┏━━

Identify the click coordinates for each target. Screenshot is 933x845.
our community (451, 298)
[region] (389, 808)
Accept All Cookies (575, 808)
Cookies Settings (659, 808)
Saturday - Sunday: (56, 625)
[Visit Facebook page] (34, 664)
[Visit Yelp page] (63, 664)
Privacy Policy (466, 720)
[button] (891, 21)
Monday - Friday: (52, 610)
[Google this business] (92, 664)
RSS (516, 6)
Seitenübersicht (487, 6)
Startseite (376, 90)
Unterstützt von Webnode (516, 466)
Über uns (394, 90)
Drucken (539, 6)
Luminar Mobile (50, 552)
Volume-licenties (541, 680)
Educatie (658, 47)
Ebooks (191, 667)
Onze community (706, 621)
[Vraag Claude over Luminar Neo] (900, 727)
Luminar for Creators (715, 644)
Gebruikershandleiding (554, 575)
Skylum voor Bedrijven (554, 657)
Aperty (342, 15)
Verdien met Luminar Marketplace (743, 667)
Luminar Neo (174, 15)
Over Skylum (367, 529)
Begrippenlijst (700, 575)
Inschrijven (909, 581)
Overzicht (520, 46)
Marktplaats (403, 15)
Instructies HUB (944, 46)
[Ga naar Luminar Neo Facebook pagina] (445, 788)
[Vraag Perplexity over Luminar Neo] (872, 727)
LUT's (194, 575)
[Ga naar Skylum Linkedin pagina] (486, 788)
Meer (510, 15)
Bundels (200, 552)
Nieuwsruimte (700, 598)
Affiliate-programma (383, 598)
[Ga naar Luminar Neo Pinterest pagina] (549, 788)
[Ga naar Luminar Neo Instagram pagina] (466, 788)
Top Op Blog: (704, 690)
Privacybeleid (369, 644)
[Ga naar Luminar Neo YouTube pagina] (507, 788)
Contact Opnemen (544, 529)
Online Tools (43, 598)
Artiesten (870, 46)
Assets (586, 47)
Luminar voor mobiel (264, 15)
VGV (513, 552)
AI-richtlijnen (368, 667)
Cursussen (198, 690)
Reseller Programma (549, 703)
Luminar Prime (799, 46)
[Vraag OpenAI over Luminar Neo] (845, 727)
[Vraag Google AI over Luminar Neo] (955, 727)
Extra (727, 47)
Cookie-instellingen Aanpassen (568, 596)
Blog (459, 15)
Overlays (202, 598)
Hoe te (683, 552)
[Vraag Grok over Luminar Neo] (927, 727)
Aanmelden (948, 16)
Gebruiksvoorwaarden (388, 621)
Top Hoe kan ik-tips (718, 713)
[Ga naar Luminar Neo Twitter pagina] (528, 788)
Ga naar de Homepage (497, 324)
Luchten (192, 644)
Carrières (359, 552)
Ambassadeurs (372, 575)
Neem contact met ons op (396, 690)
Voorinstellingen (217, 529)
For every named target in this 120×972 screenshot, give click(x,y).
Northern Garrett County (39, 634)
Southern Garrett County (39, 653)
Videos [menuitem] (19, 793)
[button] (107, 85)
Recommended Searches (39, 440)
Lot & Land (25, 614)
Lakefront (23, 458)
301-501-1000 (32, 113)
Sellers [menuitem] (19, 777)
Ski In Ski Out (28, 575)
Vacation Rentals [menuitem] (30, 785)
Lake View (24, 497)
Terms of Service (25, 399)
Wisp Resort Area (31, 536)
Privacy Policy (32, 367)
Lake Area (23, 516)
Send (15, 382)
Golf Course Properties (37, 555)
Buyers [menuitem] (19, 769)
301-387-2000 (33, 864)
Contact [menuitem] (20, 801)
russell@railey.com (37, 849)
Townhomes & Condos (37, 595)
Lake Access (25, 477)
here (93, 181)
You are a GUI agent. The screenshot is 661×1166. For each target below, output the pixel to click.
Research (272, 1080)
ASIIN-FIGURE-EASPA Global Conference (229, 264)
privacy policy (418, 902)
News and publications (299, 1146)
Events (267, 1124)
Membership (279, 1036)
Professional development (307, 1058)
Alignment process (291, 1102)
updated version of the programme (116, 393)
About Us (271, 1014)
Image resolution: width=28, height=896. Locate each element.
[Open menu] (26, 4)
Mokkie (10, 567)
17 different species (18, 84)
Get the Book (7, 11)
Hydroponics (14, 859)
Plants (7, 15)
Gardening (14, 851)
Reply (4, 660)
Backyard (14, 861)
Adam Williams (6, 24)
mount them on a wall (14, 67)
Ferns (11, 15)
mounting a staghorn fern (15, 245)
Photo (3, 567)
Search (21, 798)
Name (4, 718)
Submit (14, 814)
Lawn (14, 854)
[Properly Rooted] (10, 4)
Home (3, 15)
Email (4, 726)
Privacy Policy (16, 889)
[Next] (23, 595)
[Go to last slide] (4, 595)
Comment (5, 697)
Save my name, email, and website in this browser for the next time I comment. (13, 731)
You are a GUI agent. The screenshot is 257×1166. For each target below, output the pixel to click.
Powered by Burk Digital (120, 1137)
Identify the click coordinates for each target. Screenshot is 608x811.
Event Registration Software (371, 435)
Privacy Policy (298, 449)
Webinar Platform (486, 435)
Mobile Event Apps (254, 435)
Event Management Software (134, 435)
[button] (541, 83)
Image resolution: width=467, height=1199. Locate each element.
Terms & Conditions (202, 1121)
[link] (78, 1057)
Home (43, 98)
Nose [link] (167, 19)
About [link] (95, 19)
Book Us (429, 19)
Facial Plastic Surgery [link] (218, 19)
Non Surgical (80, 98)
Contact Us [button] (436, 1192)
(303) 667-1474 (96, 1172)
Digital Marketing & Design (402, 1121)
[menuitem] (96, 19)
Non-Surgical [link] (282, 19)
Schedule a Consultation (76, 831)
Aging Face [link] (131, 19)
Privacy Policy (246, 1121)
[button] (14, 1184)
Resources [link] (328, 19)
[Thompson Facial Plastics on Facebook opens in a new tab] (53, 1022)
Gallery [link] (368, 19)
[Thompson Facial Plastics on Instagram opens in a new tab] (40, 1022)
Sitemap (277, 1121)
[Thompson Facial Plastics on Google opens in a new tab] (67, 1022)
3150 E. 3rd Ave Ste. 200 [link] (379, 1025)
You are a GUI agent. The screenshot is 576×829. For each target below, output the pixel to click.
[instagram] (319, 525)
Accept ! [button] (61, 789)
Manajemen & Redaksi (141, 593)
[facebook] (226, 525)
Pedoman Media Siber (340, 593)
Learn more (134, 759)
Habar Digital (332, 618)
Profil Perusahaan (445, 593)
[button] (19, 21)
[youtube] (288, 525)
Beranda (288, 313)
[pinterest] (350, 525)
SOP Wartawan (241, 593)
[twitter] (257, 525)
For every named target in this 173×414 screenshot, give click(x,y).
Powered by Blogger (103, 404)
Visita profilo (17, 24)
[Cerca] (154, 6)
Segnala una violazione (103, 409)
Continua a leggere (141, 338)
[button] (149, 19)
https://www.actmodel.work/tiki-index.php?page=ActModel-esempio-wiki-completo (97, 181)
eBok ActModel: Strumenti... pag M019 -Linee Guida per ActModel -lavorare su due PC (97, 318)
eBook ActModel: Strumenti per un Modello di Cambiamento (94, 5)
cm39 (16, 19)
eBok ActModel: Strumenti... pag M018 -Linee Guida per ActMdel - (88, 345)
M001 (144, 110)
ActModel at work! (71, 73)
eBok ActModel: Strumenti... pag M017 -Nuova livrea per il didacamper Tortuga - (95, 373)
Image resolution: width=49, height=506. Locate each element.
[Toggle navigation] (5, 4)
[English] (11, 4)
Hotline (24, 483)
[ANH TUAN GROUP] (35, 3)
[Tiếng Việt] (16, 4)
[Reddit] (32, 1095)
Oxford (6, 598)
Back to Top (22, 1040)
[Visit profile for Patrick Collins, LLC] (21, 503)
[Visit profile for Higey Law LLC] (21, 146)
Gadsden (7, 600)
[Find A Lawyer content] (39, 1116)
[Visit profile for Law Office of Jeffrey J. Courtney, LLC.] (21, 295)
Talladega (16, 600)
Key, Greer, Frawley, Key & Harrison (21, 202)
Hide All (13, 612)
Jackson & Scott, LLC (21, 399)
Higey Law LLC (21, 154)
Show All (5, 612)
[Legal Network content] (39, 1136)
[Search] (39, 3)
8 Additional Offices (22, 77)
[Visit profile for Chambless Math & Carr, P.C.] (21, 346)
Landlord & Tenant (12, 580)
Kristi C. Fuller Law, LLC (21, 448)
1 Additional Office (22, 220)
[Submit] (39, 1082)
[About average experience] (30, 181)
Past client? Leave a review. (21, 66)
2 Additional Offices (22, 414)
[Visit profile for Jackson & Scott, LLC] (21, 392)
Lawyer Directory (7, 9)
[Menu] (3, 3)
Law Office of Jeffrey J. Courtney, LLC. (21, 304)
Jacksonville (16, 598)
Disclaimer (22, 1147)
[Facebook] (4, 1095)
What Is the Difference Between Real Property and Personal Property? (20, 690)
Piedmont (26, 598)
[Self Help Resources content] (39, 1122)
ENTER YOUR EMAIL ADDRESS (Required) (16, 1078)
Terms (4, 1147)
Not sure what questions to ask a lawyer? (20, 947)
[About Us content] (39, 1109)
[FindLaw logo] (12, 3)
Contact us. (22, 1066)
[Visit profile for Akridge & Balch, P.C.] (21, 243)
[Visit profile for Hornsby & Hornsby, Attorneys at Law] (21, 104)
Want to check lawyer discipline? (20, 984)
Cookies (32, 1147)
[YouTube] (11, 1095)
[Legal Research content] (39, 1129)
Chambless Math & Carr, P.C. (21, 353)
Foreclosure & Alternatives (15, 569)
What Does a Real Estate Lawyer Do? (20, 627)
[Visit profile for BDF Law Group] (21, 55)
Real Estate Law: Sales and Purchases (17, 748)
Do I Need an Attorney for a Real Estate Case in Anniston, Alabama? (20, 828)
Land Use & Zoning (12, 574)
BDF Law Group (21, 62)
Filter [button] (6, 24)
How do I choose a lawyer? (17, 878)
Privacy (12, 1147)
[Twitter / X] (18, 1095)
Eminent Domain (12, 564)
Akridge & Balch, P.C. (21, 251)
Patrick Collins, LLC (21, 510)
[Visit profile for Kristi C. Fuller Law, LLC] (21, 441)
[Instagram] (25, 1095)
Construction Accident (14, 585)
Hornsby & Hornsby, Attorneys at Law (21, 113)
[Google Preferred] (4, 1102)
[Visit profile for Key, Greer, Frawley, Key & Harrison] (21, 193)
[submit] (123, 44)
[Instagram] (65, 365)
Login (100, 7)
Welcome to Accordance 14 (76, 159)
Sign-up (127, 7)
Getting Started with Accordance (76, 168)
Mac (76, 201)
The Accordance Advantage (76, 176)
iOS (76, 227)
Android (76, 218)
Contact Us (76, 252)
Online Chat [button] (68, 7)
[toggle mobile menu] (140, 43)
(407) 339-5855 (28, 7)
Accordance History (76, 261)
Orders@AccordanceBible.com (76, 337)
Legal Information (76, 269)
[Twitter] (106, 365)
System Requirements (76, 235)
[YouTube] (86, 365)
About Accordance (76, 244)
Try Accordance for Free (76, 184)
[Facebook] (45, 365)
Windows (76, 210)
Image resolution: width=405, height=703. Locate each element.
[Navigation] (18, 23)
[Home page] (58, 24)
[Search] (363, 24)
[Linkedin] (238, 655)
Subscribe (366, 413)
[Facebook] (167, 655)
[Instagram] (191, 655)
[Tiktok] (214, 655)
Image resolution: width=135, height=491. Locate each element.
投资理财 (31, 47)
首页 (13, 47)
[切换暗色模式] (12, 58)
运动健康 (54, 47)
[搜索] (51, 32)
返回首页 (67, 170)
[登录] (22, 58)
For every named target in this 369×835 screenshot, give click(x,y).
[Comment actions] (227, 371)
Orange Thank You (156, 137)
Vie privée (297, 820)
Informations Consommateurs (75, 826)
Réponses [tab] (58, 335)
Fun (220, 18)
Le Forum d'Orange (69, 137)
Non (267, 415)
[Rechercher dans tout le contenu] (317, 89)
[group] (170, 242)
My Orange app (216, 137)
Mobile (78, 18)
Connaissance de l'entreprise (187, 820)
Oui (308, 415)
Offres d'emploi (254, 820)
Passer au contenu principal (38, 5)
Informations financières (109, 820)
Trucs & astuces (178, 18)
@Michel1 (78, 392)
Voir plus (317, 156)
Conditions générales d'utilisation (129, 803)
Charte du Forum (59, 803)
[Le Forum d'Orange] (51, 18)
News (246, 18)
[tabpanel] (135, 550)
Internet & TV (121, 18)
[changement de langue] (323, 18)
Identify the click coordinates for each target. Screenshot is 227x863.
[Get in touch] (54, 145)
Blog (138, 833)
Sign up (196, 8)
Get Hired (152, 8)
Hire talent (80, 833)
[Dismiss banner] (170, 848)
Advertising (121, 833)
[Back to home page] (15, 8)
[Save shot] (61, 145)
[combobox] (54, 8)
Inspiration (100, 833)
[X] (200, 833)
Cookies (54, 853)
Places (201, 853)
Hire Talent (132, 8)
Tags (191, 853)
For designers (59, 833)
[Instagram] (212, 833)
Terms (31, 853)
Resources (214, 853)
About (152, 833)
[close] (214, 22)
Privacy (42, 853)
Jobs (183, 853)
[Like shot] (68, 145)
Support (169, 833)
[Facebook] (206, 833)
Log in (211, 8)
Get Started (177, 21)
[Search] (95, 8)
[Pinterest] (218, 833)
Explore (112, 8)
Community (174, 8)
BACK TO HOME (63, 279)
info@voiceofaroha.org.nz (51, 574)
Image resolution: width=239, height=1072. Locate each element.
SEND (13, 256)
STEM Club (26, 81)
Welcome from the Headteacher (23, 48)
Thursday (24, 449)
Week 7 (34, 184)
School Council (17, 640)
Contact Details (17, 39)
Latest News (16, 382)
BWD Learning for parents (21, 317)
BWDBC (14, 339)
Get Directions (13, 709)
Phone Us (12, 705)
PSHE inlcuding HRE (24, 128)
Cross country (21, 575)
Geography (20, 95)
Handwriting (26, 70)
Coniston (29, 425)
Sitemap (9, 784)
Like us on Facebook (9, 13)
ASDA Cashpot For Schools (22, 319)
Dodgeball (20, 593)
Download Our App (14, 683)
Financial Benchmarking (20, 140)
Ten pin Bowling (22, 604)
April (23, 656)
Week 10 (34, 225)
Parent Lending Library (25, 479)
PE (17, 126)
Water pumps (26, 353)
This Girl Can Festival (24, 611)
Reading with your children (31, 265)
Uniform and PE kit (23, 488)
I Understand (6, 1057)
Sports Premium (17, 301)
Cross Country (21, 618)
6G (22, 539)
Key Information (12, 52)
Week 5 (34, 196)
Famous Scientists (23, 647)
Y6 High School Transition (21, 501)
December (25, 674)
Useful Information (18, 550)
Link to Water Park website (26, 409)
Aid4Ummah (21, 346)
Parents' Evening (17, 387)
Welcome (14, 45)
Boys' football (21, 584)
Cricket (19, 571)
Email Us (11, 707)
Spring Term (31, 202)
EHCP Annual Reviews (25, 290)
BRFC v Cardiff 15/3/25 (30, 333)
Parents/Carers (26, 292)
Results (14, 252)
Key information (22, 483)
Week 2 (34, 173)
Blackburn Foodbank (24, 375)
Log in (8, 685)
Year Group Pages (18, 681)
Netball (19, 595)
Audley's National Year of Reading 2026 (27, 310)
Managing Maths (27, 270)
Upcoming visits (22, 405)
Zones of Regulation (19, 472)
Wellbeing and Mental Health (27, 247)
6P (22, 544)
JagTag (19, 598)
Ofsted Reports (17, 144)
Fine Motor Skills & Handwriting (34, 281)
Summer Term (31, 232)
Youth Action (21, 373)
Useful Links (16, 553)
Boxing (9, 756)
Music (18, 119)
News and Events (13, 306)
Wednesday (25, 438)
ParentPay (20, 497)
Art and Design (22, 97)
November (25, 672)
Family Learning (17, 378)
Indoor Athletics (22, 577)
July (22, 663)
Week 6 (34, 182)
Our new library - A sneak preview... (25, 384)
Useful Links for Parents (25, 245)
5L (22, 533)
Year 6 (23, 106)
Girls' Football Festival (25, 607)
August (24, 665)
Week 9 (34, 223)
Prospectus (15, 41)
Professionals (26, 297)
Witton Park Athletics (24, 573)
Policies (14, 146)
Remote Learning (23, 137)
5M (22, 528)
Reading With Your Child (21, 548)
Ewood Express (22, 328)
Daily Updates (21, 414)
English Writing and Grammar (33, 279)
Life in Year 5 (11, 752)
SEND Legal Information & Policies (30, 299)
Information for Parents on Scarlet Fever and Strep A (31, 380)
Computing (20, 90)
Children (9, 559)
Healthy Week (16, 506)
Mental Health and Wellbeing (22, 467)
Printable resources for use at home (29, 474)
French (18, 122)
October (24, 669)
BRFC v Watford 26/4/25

┗━━

Give the rows from the line containing "eBok ActModel: Strumenti... pag M018" through the line containing "Real Estate Law: Sales" as a JSON list of strings, one string per line, with both end lines included and blank lines left out.

[
  "eBok ActModel: Strumenti... pag M018 -Linee Guida per ActMdel - (88, 345)",
  "M001 (144, 110)",
  "ActModel at work! (71, 73)",
  "eBok ActModel: Strumenti... pag M017 -Nuova livrea per il didacamper Tortuga - (95, 373)",
  "Image resolution: width=49, height=506. Locate each element.",
  "[Toggle navigation] (5, 4)",
  "[English] (11, 4)",
  "Hotline (24, 483)",
  "[ANH TUAN GROUP] (35, 3)",
  "[Tiếng Việt] (16, 4)",
  "[Reddit] (32, 1095)",
  "Oxford (6, 598)",
  "Back to Top (22, 1040)",
  "[Visit profile for Patrick Collins, LLC] (21, 503)",
  "[Visit profile for Higey Law LLC] (21, 146)",
  "Gadsden (7, 600)",
  "[Find A Lawyer content] (39, 1116)",
  "[Visit profile for Law Office of Jeffrey J. Courtney, LLC.] (21, 295)",
  "Talladega (16, 600)",
  "Key, Greer, Frawley, Key & Harrison (21, 202)",
  "Hide All (13, 612)",
  "Jackson & Scott, LLC (21, 399)",
  "Higey Law LLC (21, 154)",
  "Show All (5, 612)",
  "[Legal Network content] (39, 1136)",
  "[Search] (39, 3)",
  "8 Additional Offices (22, 77)",
  "[Visit profile for Chambless Math & Carr, P.C.] (21, 346)",
  "Landlord & Tenant (12, 580)",
  "Kristi C. Fuller Law, LLC (21, 448)",
  "1 Additional Office (22, 220)",
  "[Submit] (39, 1082)",
  "[About average experience] (30, 181)",
  "Past client? Leave a review. (21, 66)",
  "2 Additional Offices (22, 414)",
  "[Visit profile for Jackson & Scott, LLC] (21, 392)",
  "Lawyer Directory (7, 9)",
  "[Menu] (3, 3)",
  "Law Office of Jeffrey J. Courtney, LLC. (21, 304)",
  "Jacksonville (16, 598)",
  "Disclaimer (22, 1147)",
  "[Facebook] (4, 1095)",
  "What Is the Difference Between Real Property and Personal Property? (20, 690)",
  "Piedmont (26, 598)",
  "[Self Help Resources content] (39, 1122)",
  "ENTER YOUR EMAIL ADDRESS (Required) (16, 1078)",
  "Terms (4, 1147)",
  "Not sure what questions to ask a lawyer? (20, 947)",
  "[About Us content] (39, 1109)",
  "[FindLaw logo] (12, 3)",
  "Contact us. (22, 1066)",
  "[Visit profile for Akridge & Balch, P.C.] (21, 243)",
  "[Visit profile for Hornsby & Hornsby, Attorneys at Law] (21, 104)",
  "Want to check lawyer discipline? (20, 984)",
  "Cookies (32, 1147)",
  "[YouTube] (11, 1095)",
  "[Legal Research content] (39, 1129)",
  "Chambless Math & Carr, P.C. (21, 353)",
  "Foreclosure & Alternatives (15, 569)",
  "What Does a Real Estate Lawyer Do? (20, 627)",
  "[Visit profile for BDF Law Group] (21, 55)",
  "Real Estate Law: Sales and Purchases (17, 748)"
]